TASK PROMPT: Count how many lines of the material below contain the string "value". Reply with that number alone.

--- BEGIN INPUT RECORDS ---

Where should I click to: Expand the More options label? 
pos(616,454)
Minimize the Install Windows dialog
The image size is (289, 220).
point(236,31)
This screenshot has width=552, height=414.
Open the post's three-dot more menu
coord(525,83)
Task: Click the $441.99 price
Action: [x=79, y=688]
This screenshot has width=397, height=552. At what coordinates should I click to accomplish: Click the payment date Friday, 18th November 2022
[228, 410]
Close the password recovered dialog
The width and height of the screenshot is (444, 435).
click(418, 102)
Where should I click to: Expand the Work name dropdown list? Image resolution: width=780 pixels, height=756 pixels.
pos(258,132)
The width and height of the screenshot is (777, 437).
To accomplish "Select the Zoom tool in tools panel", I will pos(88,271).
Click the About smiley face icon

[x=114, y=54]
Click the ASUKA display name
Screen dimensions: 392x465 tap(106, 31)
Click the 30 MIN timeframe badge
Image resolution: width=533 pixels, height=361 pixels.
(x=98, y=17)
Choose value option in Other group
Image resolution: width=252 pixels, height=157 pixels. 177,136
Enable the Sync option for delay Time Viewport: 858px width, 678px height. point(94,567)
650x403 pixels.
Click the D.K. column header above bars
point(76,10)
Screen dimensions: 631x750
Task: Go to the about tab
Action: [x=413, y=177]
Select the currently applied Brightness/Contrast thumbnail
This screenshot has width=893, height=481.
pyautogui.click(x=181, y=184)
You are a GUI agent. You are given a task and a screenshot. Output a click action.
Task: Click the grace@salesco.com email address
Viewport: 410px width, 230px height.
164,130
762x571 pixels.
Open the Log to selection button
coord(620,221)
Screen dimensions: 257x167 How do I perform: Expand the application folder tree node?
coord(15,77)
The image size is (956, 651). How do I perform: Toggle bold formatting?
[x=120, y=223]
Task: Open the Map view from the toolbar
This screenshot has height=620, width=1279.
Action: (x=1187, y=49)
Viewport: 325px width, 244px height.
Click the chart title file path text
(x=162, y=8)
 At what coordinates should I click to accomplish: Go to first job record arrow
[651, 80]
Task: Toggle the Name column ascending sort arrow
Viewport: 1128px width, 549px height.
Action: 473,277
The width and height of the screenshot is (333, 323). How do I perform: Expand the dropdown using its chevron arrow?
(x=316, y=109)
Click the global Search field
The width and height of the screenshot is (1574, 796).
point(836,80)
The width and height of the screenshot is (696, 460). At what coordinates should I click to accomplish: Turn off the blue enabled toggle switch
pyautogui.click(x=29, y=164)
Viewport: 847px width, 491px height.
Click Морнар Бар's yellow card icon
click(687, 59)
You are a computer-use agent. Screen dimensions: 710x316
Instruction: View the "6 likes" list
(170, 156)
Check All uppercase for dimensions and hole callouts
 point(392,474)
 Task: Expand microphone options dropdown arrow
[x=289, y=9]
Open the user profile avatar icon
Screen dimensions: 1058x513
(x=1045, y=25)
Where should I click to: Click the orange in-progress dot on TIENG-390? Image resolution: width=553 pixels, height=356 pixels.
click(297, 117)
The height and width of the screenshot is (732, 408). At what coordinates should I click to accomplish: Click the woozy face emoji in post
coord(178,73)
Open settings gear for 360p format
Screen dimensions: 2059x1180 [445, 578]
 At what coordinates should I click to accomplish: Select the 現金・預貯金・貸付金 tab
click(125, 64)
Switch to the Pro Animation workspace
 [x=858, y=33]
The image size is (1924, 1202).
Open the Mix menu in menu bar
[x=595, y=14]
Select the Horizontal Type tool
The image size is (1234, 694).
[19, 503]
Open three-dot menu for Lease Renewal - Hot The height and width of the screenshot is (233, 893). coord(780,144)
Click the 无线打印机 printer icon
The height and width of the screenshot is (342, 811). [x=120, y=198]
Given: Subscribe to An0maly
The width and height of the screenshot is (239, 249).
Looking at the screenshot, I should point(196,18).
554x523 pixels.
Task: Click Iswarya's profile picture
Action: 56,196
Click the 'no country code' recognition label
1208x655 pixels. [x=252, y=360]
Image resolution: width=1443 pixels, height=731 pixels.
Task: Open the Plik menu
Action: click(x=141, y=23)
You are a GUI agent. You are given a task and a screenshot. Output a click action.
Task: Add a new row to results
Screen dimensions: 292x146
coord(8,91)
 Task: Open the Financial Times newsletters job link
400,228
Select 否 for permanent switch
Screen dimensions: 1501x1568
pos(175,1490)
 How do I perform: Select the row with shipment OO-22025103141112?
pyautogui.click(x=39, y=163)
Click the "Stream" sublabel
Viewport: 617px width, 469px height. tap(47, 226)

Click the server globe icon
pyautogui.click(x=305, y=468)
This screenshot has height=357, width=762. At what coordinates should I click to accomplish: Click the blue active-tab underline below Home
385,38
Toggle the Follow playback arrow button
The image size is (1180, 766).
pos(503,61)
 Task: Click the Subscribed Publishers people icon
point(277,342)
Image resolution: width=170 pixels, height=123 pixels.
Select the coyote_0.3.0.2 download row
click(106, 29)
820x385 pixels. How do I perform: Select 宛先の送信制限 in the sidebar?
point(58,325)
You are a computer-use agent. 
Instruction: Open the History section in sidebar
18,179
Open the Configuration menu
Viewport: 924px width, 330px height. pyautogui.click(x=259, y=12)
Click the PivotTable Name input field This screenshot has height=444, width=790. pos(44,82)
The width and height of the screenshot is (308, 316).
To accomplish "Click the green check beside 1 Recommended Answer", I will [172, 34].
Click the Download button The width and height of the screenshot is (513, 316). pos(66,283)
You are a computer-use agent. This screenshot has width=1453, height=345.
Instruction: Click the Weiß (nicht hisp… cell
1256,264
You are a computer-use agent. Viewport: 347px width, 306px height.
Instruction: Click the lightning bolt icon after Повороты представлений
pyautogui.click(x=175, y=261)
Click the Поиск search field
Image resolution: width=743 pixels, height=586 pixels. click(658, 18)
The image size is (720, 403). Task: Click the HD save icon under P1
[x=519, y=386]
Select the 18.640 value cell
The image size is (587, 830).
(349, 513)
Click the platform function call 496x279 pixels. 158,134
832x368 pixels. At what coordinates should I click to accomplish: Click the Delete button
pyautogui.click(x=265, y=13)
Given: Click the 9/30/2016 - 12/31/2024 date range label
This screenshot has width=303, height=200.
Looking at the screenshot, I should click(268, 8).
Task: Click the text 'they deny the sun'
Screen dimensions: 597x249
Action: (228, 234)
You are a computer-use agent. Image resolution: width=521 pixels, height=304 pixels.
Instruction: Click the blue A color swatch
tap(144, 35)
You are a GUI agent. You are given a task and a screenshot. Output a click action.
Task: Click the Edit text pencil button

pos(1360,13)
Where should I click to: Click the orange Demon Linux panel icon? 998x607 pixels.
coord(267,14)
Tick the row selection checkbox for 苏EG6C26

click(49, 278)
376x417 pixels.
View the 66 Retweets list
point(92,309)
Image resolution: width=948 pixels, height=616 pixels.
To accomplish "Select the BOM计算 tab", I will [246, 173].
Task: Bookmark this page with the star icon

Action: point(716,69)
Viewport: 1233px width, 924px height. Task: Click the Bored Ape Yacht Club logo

--- END INPUT RECORDS ---

SOLUTION BELOW: 2